Which lines in the records below contain the word "This"? Report each of those lines in full.

◆ ◆ ◆ ◆

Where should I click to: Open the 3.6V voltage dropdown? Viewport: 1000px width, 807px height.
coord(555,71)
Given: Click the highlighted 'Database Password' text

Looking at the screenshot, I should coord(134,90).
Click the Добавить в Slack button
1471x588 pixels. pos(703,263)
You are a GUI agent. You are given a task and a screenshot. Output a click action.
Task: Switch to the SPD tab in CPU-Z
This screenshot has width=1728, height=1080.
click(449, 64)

◆ ◆ ◆ ◆

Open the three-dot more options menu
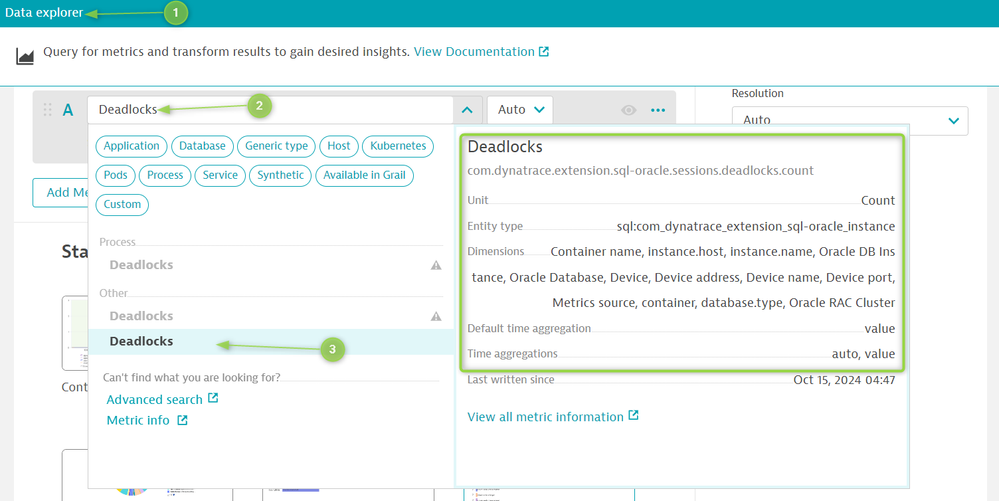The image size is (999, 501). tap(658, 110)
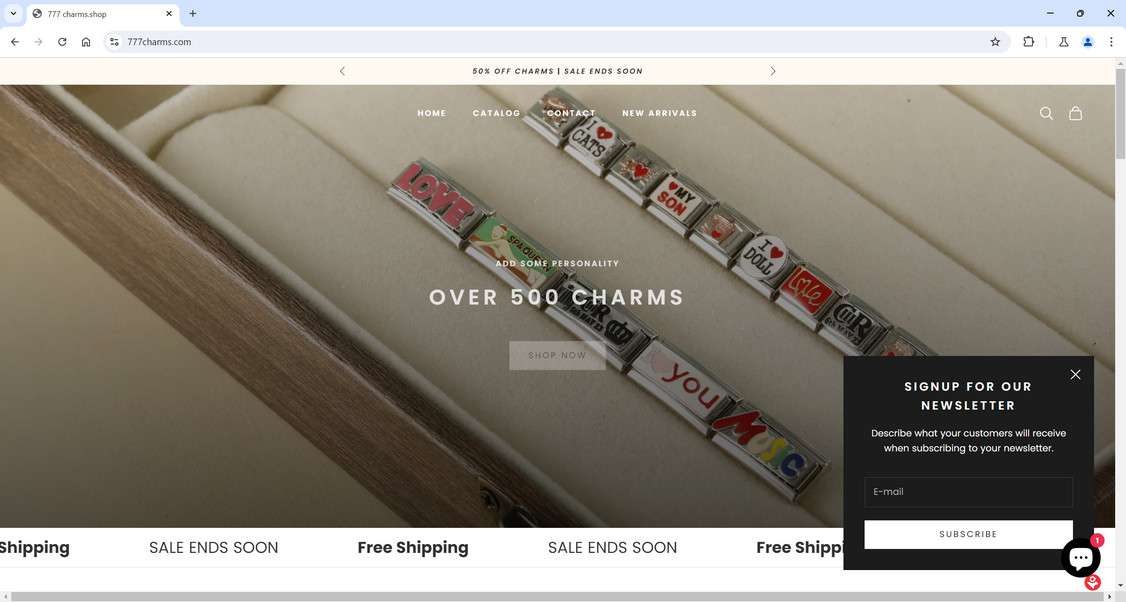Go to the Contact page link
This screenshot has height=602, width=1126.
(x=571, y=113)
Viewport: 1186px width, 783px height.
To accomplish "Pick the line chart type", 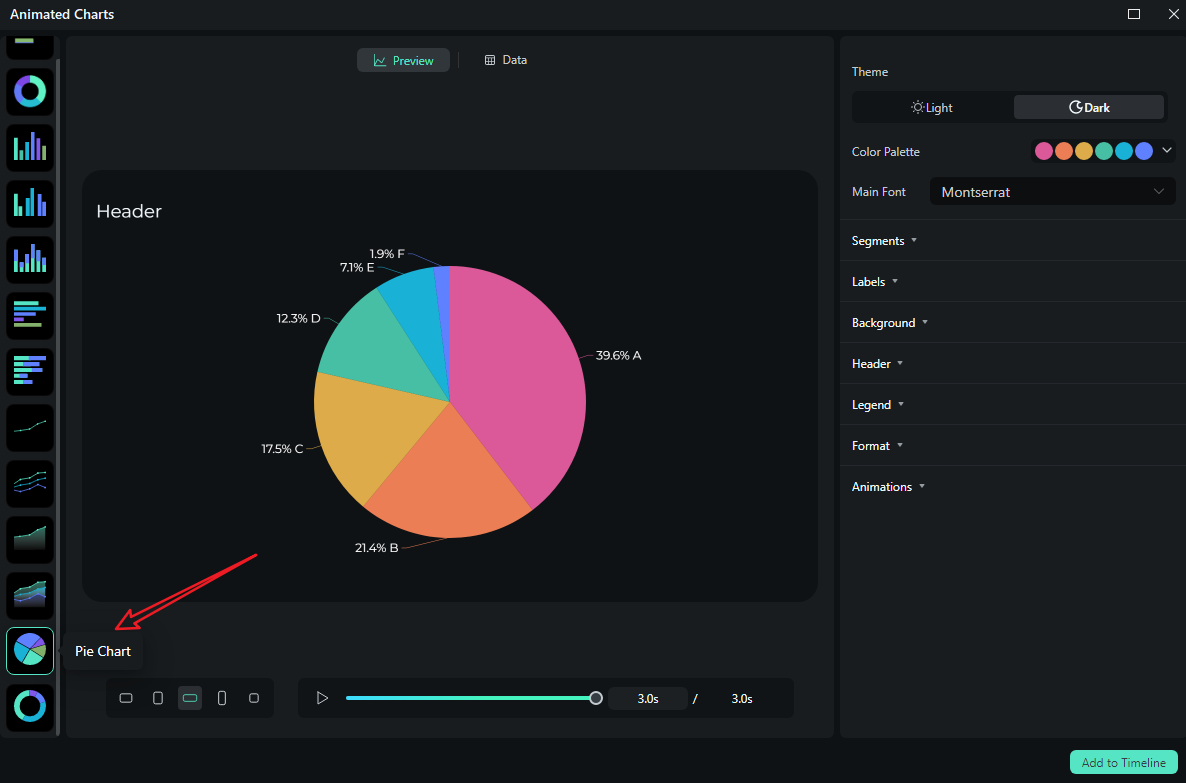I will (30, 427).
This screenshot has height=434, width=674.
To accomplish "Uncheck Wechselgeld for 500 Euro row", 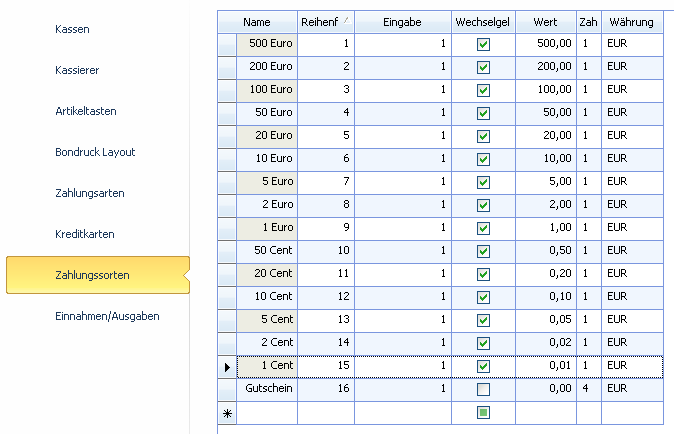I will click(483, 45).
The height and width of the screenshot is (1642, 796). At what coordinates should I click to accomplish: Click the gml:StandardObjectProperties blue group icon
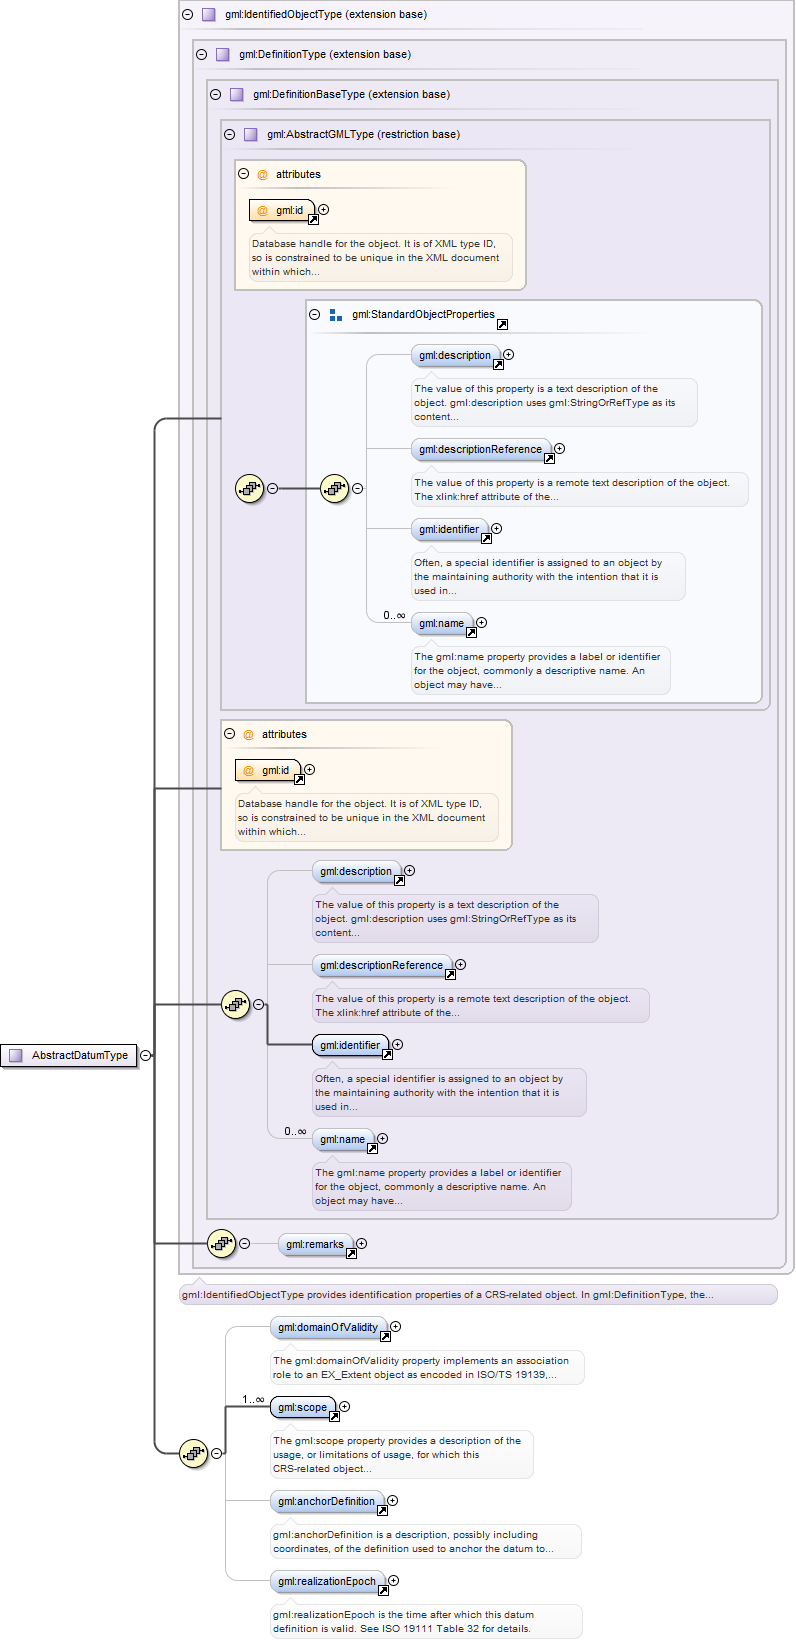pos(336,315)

◆ ◆ ◆ ◆

Full solution —
This screenshot has width=1728, height=1080.
This screenshot has height=602, width=1126.
This screenshot has height=434, width=674.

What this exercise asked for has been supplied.